Intermagnetics Subsidiary Wins $500K Grant

Published on: April 11, 2006

Intermagnetics General Corporation (Nasdaq: IMGC) subsidiary, Invivo Corporation, has been awarded a $500,000 Department of Defense grant to develop an integrated hardware and software system that will enable high-resolution magnetic resonance imaging (MRI) of traumatic brain injuries and promote substantially more effective diagnosis and treatment in many difficult cases. Invivo is partnering with the Office of Naval Research on the project.


Rep. Cliff Stearns (R-Fla.) is scheduled to formally announce the award during an appearance at Invivo’s Gainesville, Florida facility today at 9:00 AM EDT.


“Brain injury is the second leading cause of battlefield deaths, and this grant is intended to provide a means of diagnosis and treatment that, in many cases, is not totally reliable under current procedures,” Stearns said. “We owe it to our wounded military personnel returning from combat duty to have the best possible care available.”
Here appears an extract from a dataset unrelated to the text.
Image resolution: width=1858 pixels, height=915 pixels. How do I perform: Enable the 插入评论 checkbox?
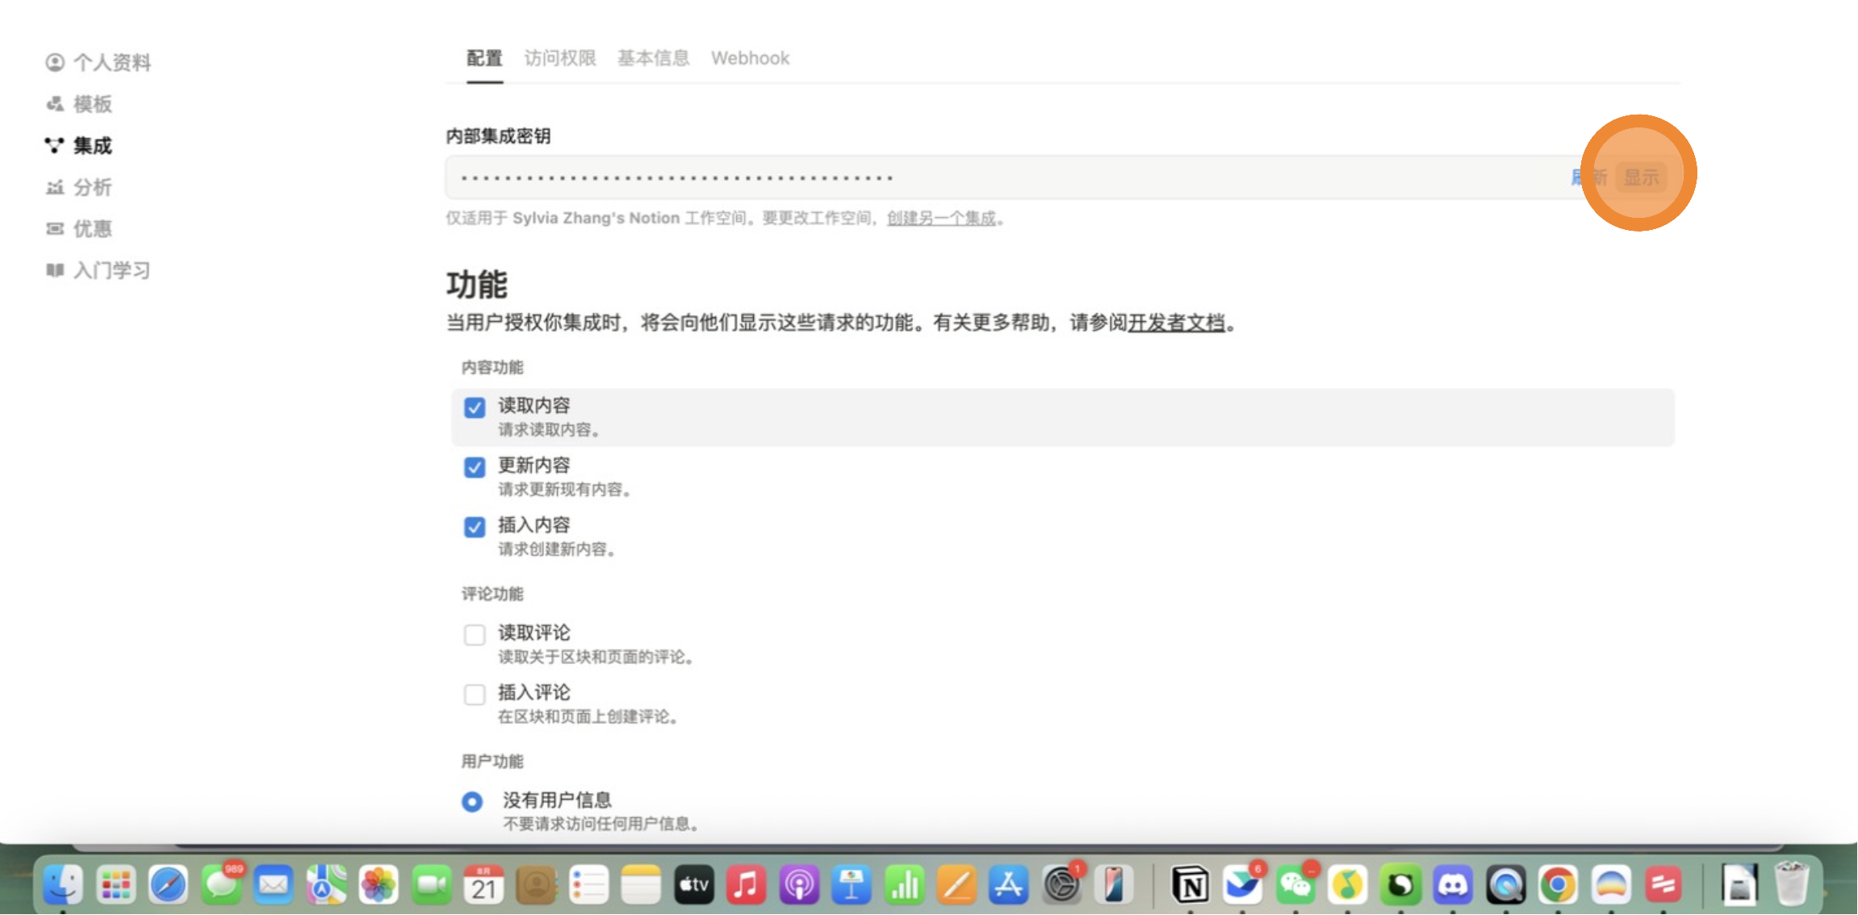(475, 695)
Tom Schubert, chief technology officer of Invivo, added: “We believe Invivo’s advanced MRI radio frequency coils, which enable highly detailed organ-specific imaging, combined with modifications to our innovative DynaCad computer-aided diagnostic system will provide the solution the military is seeking.


“Currently,” Schubert added, “computed tomography (CT) is the main radiological tool for diagnosing traumatic brain injury patients. Yet every radiologist is aware that CT’s effectiveness in assessing brain trauma is limited to visualizing fractures and significant hematomas but is ineffective in diagnosing more subtle injuries.


“For example, CT does not provide the fine soft tissue discrimination required to localize and investigate small white matter lesions, such as the shear lesions and micro-bleedings that are common in traumatic or concussive brain injury. Nor can CT be used in the investigation of subarachnoidal hemorrhage. Subarachnoidal hemorrhages must be fully investigated in a very timely fashion, or they may lead to extremely dangerous secondary strokes.”


Schubert noted that the Invivo solution would be used in the highest-field MRI systems available, such as those powered by Intermagnetics’ 3.0 Tesla magnets. Invivo, working with the Office of Naval Research, expects to deliver evaluation models of both the advanced imaging hardware and the analysis software this year. Naval neurologists, neurosurgeons, and traumatic brain injury specialists will conduct scientific and clinical evaluation of the prototypes.